→ SOURCE TEXT:
>> Start

Finally, keep it tight and rational. Editors don't need to hear the whole story, but they do need to understand the structure of what you're proposing. Allude to the themes you're considering to make it clear that this isn't a half-baked idea, but don't let your thoughts run away with you. To get an example of how this looks in practice, read the blurb on the back of a few book jackets. Think of the story pitch as a beautifully-crafted wireframe you'll hang the whole piece off, complete with a beginning, middle and end.
Finish with a courteous, professional sign-off such as:
"If this sounds interesting to you, I'd be delighted to discuss further at your convenience."
"Please let me know if you think this article would work for your publication."
"If you feel this article would be a fit, I'd be delighted to discuss this idea further via phone or email."
Ensure that your signature includes your full name, a professional email address (so not "[email protected]") and a telephone number, and potentially a link to your portfolio.
An obvious one, but if there's a spelling mistake in your email it could be a deal-breaker. Get a friend or family member to look over your email. Also don't make it too long – most people think that good writing is writing a lot. It isn't. It's writing a short amount, well, and piquing interest.
Though it's best not to mention this kind of stuff in a first query letter, eventually you'll need to decide with the editor how you wish to work together. When starting out, it's common for freelancers in the US to have to send an unsolicited submission, while freelancers in the UK can expect to write 'on spec'. Both methods carry risk, so your overarching aim should be to get some kind of commitment from the editor that they'll read your work before you write it.
Unsolicited submissions generally involve you writing your article and sending it in. It's a high-risk strategy, as you'll know very little about the demand for your piece of work -- but nonetheless, it's the standard way of pitching many publications in the US, especially for op-ed pieces in national and regional publications.
More specialist publications and sections may be more amenable to a pitch - my advice would be to try to strike up a relationship with the editor in some form (even if it's just on social media) before writing the piece.
'On Spec' essentially means that the editor has agreed to read your piece of work because they're interested in the idea, but hasn't committed to doing anything with it. This form of agreement is very common when you're starting out in journalism, as it's a low-risk way for the editor to explore your ability and idea. Having the open channel of communication necessitated by an on-spec agreement is far preferable to an unsolicited submission, and if you're totally unknown to the editor, it can be a enough to tip the balance in your favour.
On Spec agreements are a good deal all round - and after accepting a few on-spec articles from a writer, editors will normally offer more solid commissions.
The Holy Grail for a journalist is a commission - an agreement from an editor that they will publish the piece once it's written. Try to get the commission in writing, as it will make arranging everything (from interviews to travel) far easier.
It's difficult to overstate this point, but we'll try anyway. If you've got this far, it's incredibly important that you know that you're going to deliver what you promise. Commissioning editors often have just hours to process and edit an article before it's due for publication - if there is something missing or you've underdelivered, you've left them with a significant hole which they may not be able to fill.

>> End

→ GIVEN INFORMATION:
>> Start

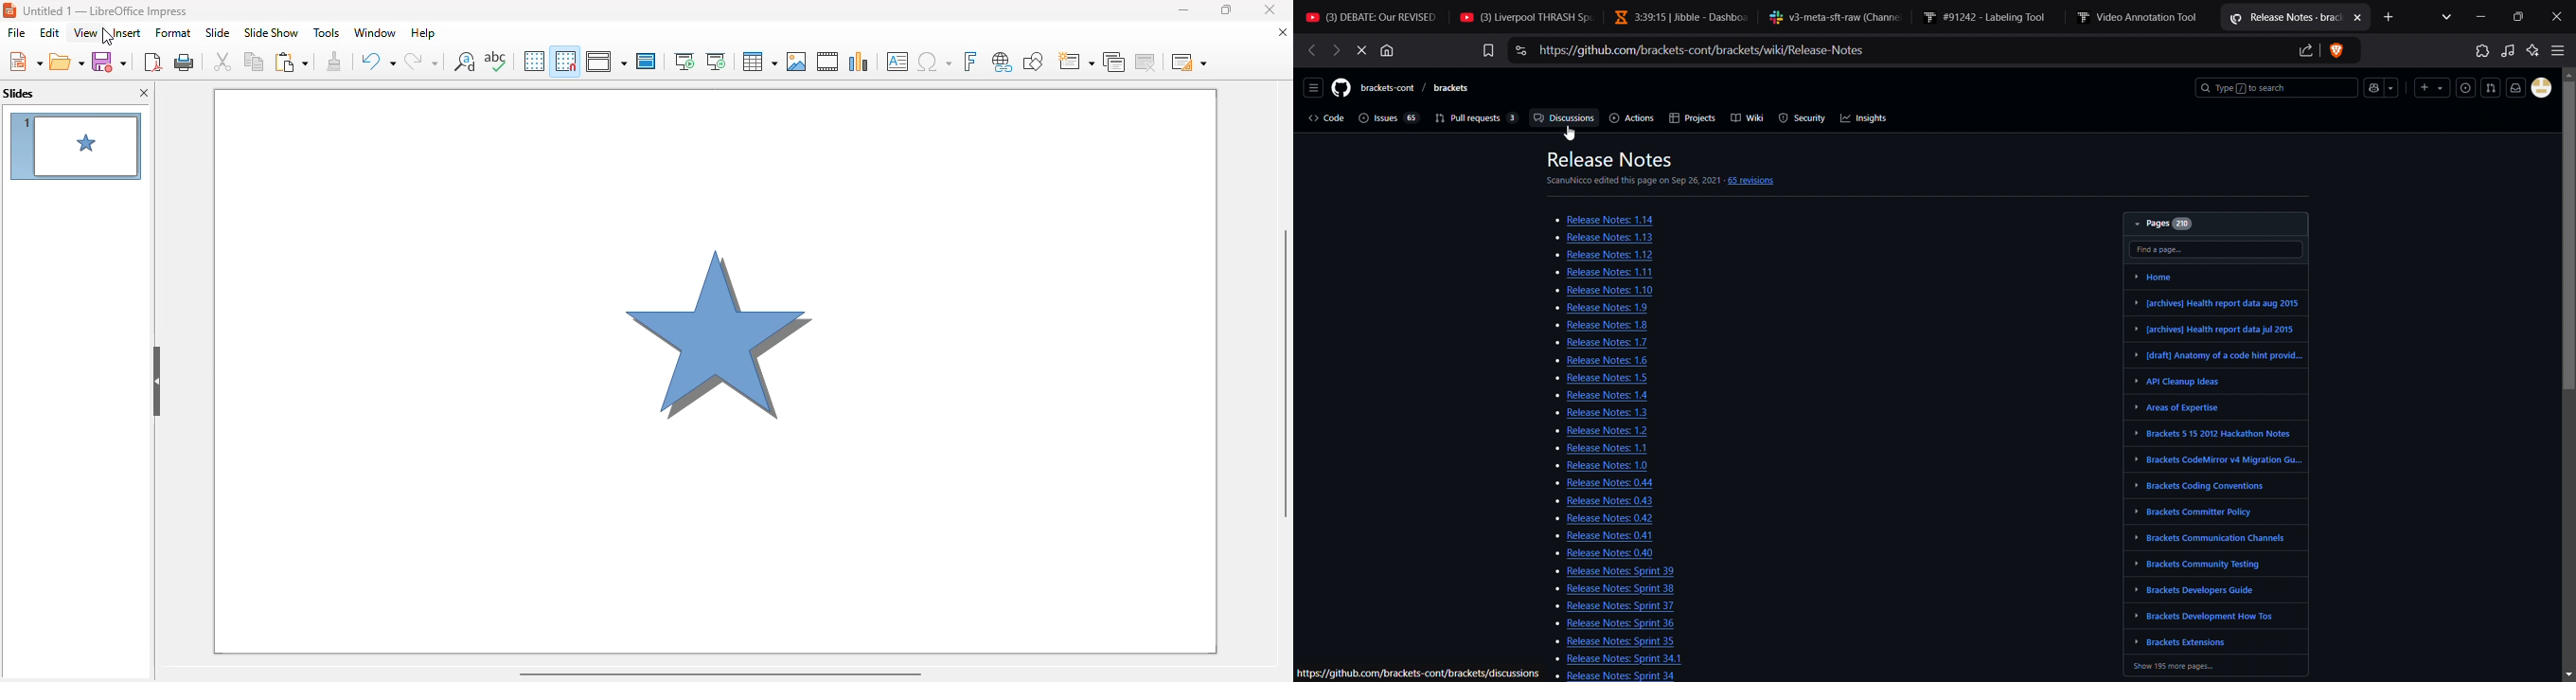 This screenshot has height=700, width=2576. I want to click on LibreOffice impress logo, so click(9, 10).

>> End

→ REQUIRED WORK:
**1)** In the article-pitching text, what is described as the Holy Grail for a journalist?
**2)** Copy out the passage of the article-pitching text starting with "Unsolicited submissions generally" and going on through "writing the piece.".

→ IN RESPONSE:
**1)** A commission, which is an agreement from an editor that they will publish the piece once it's written.

**2)**
Unsolicited submissions generally involve you writing your article and sending it in. It's a high-risk strategy, as you'll know very little about the demand for your piece of work -- but nonetheless, it's the standard way of pitching many publications in the US, especially for op-ed pieces in national and regional publications.
More specialist publications and sections may be more amenable to a pitch - my advice would be to try to strike up a relationship with the editor in some form (even if it's just on social media) before writing the piece.